— start —

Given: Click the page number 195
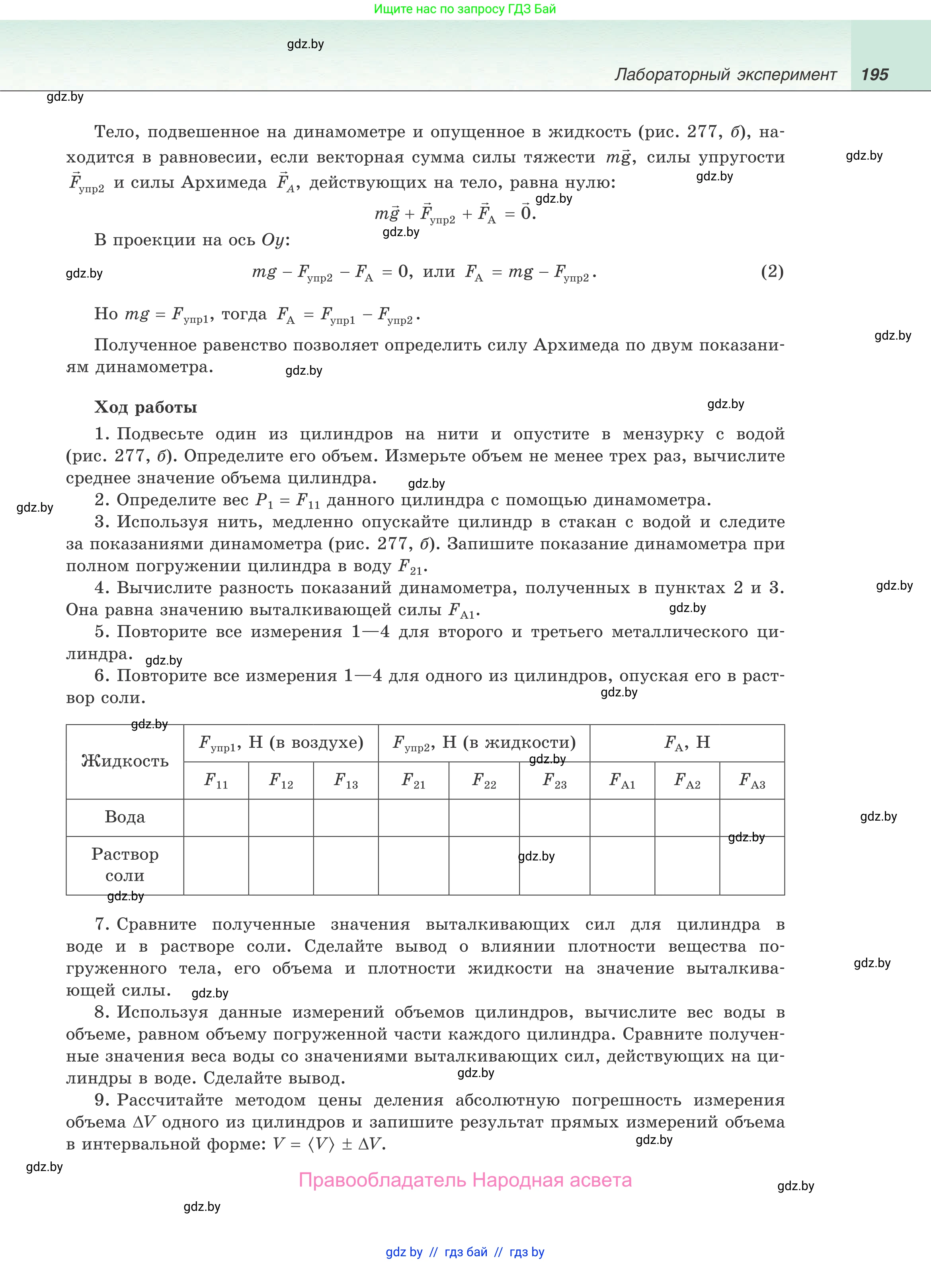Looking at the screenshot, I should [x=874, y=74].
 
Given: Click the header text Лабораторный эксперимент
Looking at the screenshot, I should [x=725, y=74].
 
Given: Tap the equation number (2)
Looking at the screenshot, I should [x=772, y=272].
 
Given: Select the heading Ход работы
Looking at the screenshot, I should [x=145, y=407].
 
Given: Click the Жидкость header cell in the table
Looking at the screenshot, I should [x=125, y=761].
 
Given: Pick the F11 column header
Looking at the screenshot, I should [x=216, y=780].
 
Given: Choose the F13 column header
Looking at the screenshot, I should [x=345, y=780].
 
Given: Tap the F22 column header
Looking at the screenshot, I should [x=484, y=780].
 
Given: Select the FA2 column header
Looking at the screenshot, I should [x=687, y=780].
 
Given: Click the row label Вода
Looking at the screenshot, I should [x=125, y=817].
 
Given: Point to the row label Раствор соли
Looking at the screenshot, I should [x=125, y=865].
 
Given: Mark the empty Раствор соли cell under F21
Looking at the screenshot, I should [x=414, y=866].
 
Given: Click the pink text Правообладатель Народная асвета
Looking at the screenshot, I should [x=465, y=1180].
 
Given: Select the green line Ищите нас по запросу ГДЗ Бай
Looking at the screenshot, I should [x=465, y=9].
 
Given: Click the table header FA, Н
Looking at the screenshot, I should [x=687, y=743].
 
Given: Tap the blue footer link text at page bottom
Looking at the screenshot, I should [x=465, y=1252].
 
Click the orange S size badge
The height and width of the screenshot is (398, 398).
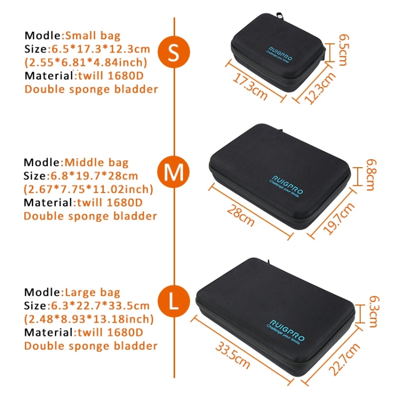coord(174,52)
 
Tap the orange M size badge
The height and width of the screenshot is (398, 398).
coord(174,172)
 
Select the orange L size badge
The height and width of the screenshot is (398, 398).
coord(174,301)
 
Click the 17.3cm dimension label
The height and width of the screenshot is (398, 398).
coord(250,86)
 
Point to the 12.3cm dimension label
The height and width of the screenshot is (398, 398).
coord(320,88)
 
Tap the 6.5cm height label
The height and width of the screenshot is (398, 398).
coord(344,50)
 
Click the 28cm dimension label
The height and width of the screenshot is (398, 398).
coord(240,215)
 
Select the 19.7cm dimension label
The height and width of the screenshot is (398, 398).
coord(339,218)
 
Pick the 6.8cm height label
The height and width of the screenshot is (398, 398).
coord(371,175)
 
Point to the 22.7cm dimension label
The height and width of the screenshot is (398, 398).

— end —

Find every line in the listing above that contains the word "Point", treating uppercase and lowercase as different, and copy each of those lines.

Given: Point to the row label Раствор соли
Point to the 12.3cm dimension label
Point to the 22.7cm dimension label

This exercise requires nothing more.